We have most of flexibility of the C# syntax in ClojureCLR, except: if you have generic type definitions, as opposed to constructed generic types (those with type arguments supplied), you must provide the backquote-arity suffixes for all generic type definitions in the nesting hierarchy. For the C# examples given above:
GenParent<,> // Generic type definition
GenParent<int, string> // constructed generic type
GenParent<,>.Child // nested type -- this is also a generic type definition
GenParent<,>.Child.GrandChild<> // nested type -- constructed generic type
GenParent<int string,>.Child.GrandChild<double> // constructed generic type
// etc.
we can write in ClojureCLR:
|MyNamespace.GenParent`2| ;; Generic type definition, backquote-arity required
|MyNamespace.GenParent[int, String]| ;; No need for `2 here
|MyNamespace.GenParent`2+Child| ;; Nested generic type definition; must provide `2
|MyNamespace.GenParent`2+Child+GrandChild`1| ;; Nested generic type definition; must provide `2 and `1
|MyNamespace.GenParent[int,String]+Child+GrandChild[double]| ;; No need for `2 or `1 here
If you introduce type aliases, the same rules apply.
(alias-type GP |MyNamespace.GenParent`2|)
(alias-type GPC |GP+Child|) ;; we know the arity from the alias for GP
We can then refer to
|GP[int, string]| ;; constructed generic type;
|GPC[long, double]| ;; constructed generic type;
|
The triple identity of square brackets
When I first worked with the CLR typename syntax, one thing I found confusing was that square brackets ([
and ]
) are used in three different ways:
- To delimit the list of type arguments to a generic type definition. Example:
Dictionary`2[System.String,System.Int32]
. - To indicate an array type. Example:
System.String[]
is an array of strings. - To delimit assembly names in assembly-qualified type names.

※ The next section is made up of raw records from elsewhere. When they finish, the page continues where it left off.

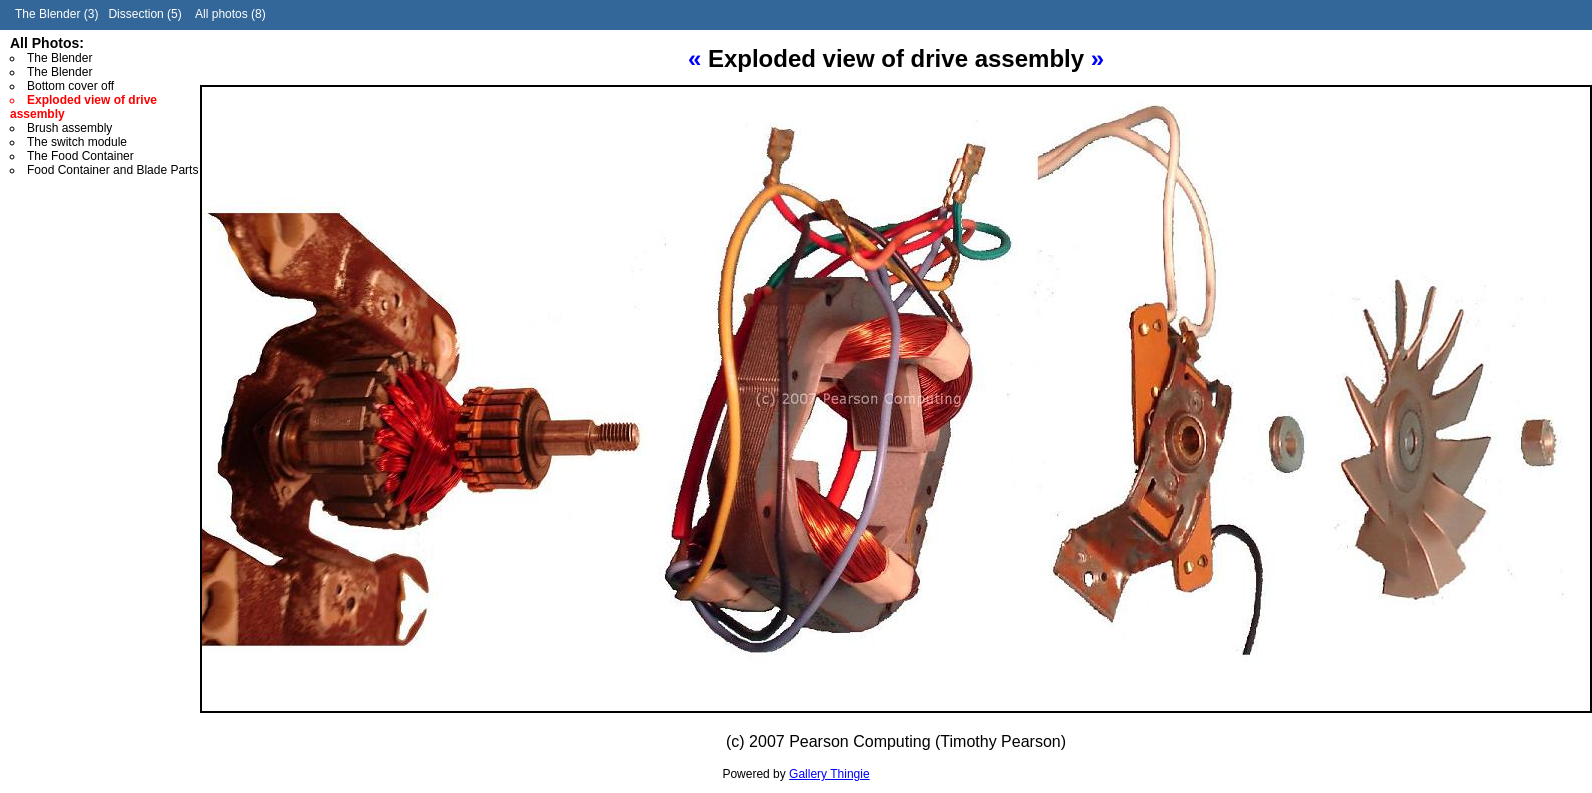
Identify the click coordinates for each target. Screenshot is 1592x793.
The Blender (59, 58)
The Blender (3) (56, 14)
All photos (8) (230, 14)
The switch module (77, 142)
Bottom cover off (70, 86)
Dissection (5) (144, 14)
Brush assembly (69, 128)
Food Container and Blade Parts (112, 170)
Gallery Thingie (829, 774)
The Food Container (80, 156)
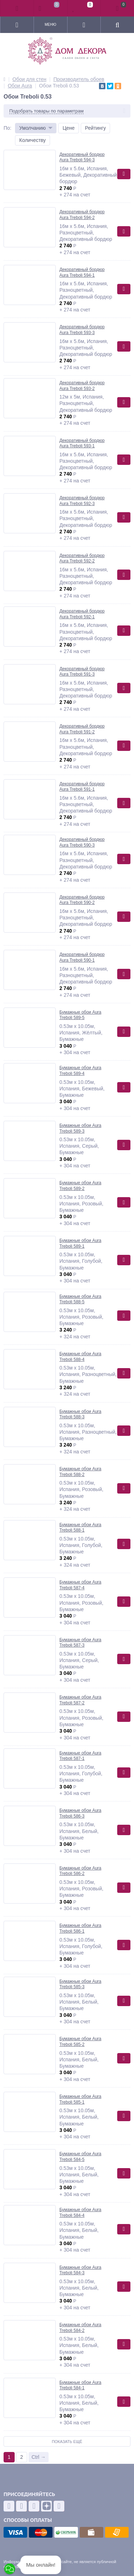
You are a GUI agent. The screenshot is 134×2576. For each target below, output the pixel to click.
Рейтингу (95, 128)
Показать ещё (67, 2441)
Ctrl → (38, 2457)
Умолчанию (32, 128)
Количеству (32, 140)
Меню (50, 25)
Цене (69, 128)
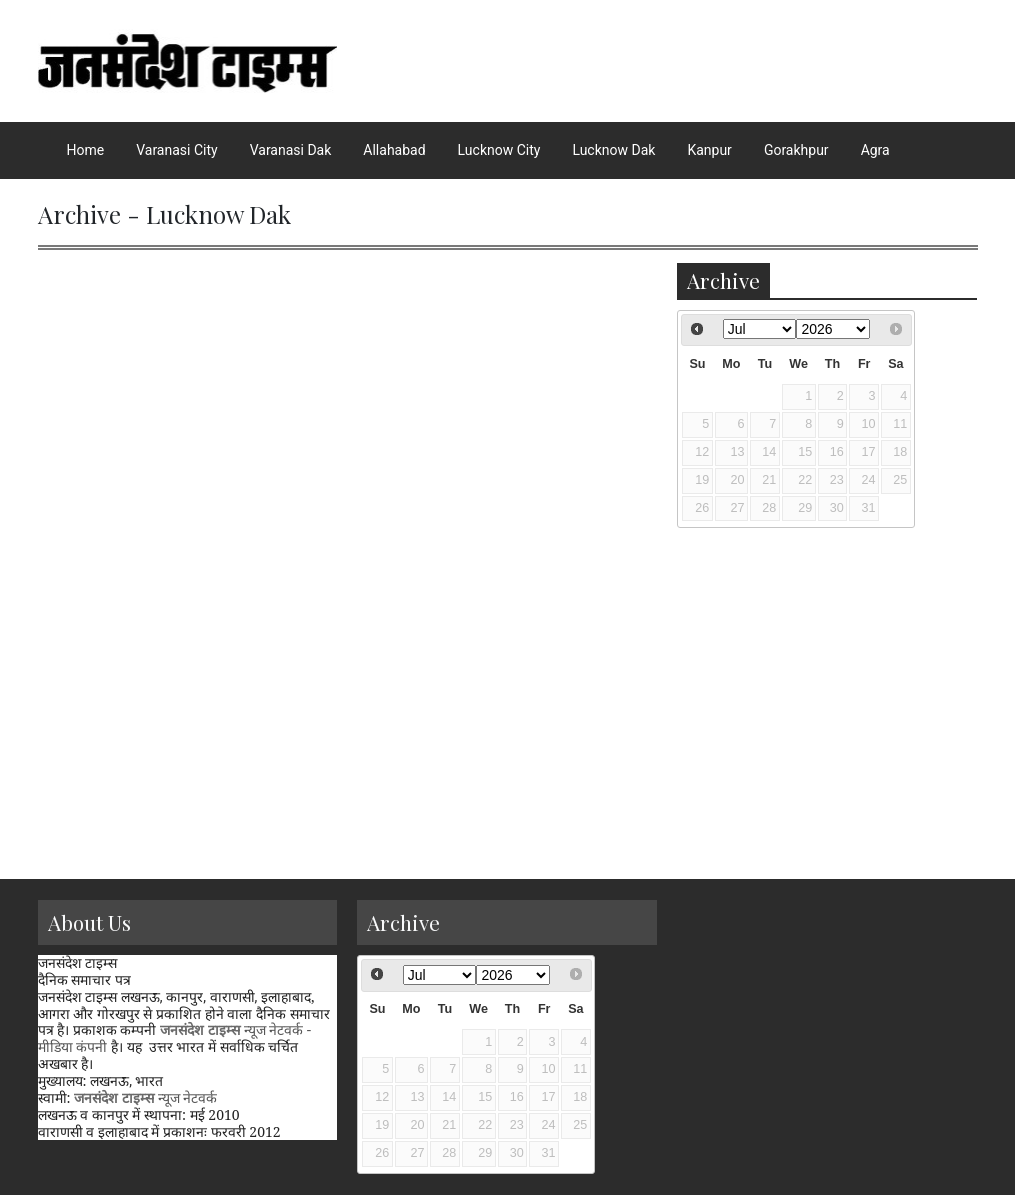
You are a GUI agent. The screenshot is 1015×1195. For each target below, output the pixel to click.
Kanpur (709, 150)
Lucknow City (499, 150)
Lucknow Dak (613, 150)
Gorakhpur (796, 150)
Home (86, 150)
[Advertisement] (827, 1025)
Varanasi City (176, 150)
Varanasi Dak (291, 150)
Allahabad (394, 150)
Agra (875, 150)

For the last case, you do not need brackets around the string if the assembly is for the top level name, such as
System.String, mscorlib, Version=4.0.0.0, Culture=neutral, PublicKeyToken=b03f5f7f11d50a3a
The comma after System.String
indicates that an assembly name follows. However, if you are supplying an assembly name for a generic type parameters, you need the brackets. Example:
System.Collections.Generic.List`1[[System.Int64, System.Private.CoreLib, Version=9.0.0.0, Culture=neutral, PublicKeyToken=7cec85d7bea7798e]], System.Private.CoreLib, Version=9.0.0.0, Culture=neutral, PublicKeyToken=7cec85d7bea7798e]
which is deconstructed as
typename[ ...type argument ... ], ...assembly-specifier
(note: not brackets around this), and where the type argument is
[typename,assembly-specifier]
(Note the brackets.)
I hope you never have to deal with nested generic types and assembly-qualified names.
Conclusion
I hope this has been helpful in understanding the improvements to typename syntax and resolution in ClojureCLR. I think these changes make type referencing more pleasant to use and easier to understand.